◆ **Task requirements**:
a - From the article about the book Scene Shift, list the things its opening paragraph says the book offers an extraordinary look into.
b - Continue the article about the book Scene Shift, picking up right after its final paragraph.

◆ **Source passage**:
Amidst the background of the pandemic, as the future of theatre and set design were filled with promise and uncertainty, USC School of Dramatic Arts alumna Maureen Weiss (BFA ‘96) and Associate Professor of Scenic Design Sibyl Wickersheimer set out to produce a book that would highlight the voices and work of contemporary set designers in a way that had never been done before. The result—Scene Shift: US Set Designers in Conversation, available from Routledge—is an extraordinary look into the concerns, challenges, and creative processes of set designers in the U.S. and around the world. The work is part gorgeous coffee table book highlighting the beautiful, sometimes ephemeral work of some of today’s best set designers, and part candid conversation on a variety of topics surrounding an artform trying to rediscover itself.
“We were trying to present everyone as an expert and provide a place where we can all come together to learn from one another,” Wickersheimer said. “That’s something you don’t get very often, because set designers are really insular. There’s usually one per project.”
Scene Shift offers readers an opportunity to be party to the conversations, concerns, and ideas of prominent set designers, who are typically known to those working in the field.
One topic explored is the difficulties of pursuing a career as a set designer—which can have incredible financial barriers, especially early in a designer’s career. Wickersheimer and Weiss are both academics and teachers as well as working artists, so teaching the next generation of set designers is often top of mind. The various ways that people come to the art of set design can be seen throughout the conversations.
“I think one of the issues of the pathway of the set designer is that it’s hard to attain and hard to describe,” Wickersheimer said. “Oftentimes you’ll have students ask when they graduate, ‘So how do I do this?’ And the answer is: I don’t know. Here are some ways that others have gone about approaching this career. Here’s how I did it, but that will not be how you do it.”

◆ **Records provided**:
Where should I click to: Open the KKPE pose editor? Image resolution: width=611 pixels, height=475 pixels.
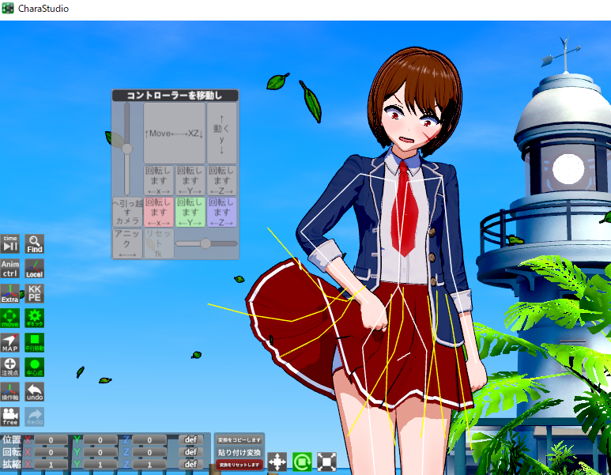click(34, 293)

==

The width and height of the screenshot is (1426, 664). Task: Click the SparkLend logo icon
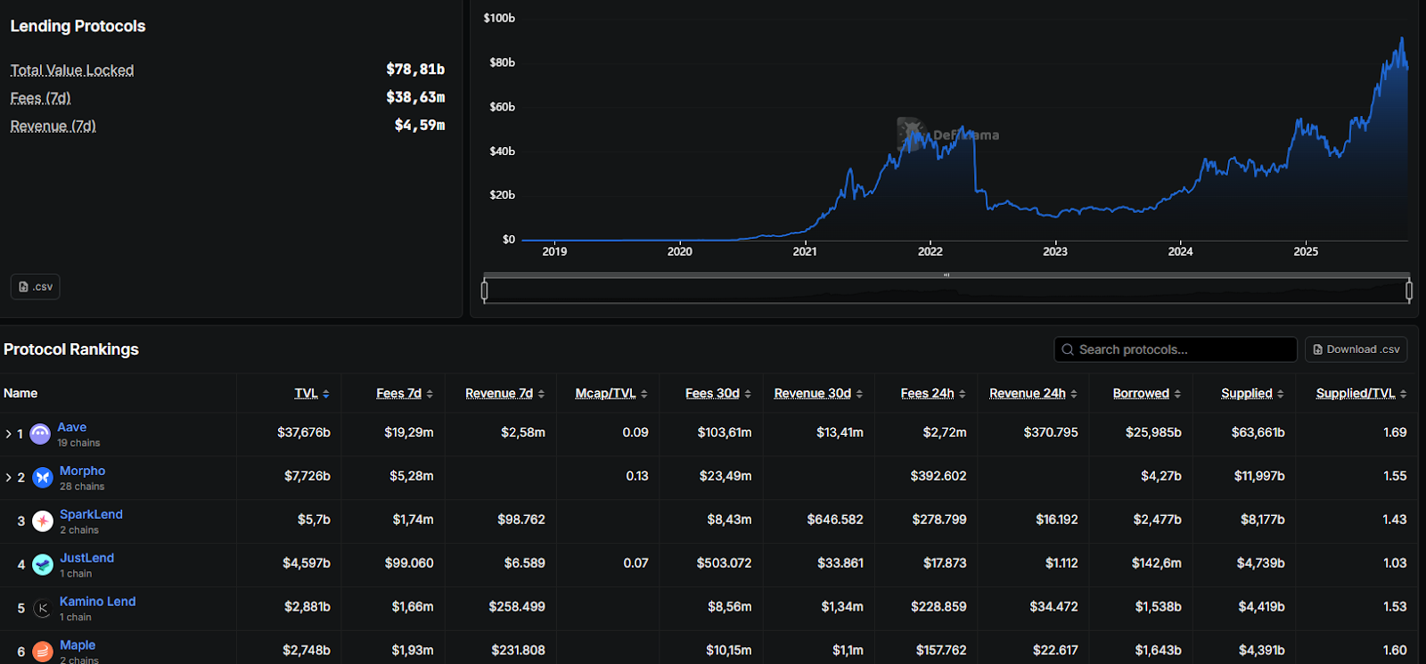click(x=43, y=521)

---

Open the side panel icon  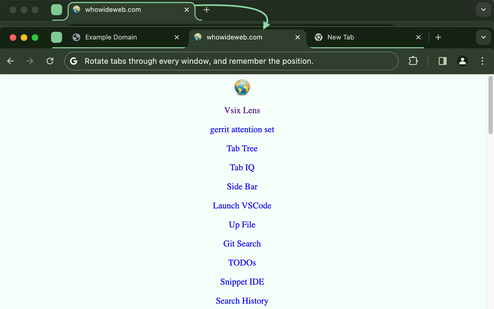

◆ **Task answers**:
a -
- The concerns of set designers
- The challenges of set designers
- The creative processes of set designers

b -
Among the many reasons pursuing a career in set design can be inaccessible for some is the historic underrepresentation of female, non-binary, and BIPOC set designers in the industry. While the pandemic offered a chance to reconsider many of the practices and norms of all aspects of theatre, only some—and not enough—of those changes have materialized. Wickersheimer pointed out that change has been especially slow in the field of set design.
“Costume design has moved. I think even in lighting design they’ve looked at more women in the ranks,” Weiss said. “I haven’t seen a lot of movement toward pushing more women or designers of color into set design.”
A diversity of voices
While most of the contributors are non-cis-male set designers, the emphasis of the book was first to highlight designers whose work excited Weiss and Wickersheimer.
“The diversity of styles and approaches and location was our first interest when we looked at the group of set designers [to include in the book],” Wickersheimer said. “We really started with, who excites us? We found so many voices and early career designers.”
But the work that must be done to expand representation is not something that the authors shied away from. “We knew it would come to the surface because we needed to discuss these things,” Weiss said. “We needed to be honest with the fact that women aren’t hired as much, and they walk into rooms where they might be the only woman. It can be such a relief to hear that other people have the same feelings as you do.”
The influence of the book has spread beyond its pages and into events that have taken place in Los Angeles, New York, and Chicago. At each of these events, prominent set designers have gathered in front of audiences to participate in extensions of the conversations with Weiss and Wickersheimer, creating opportunities to brainstorm what the industry’s next steps might be.
Issues that have found their way front and center in these conversations include what it means to be a set designer—straddling the line between being a working craftsman and an artist—as well as the issue of sustainability. For many set designers, environmental issues are a grave concern, but there is no getting around the fact that the work uses physical materials and resources to create art. The conversation will continue this year and into 2024, with an event and exhibit at the USC Fisher Museum of Art.
“The interesting element that will pull all this together is the thread of being a set designer versus being an artist, taking set pieces that have been part of a set in the past and remaking them,” Weiss said of the coming exhibit. “The idea is that we’ll be teaching audience members what the process of set design is, and that it’s fake, and that we’re often in modes of destruction. We create these pieces, and they’re often destroyed on stage. They’re very momentary, so they’re not as revered as sculpture.”
“It will be nice to see the book come to life and physicalize what the conversation is,” Wickersheimer said.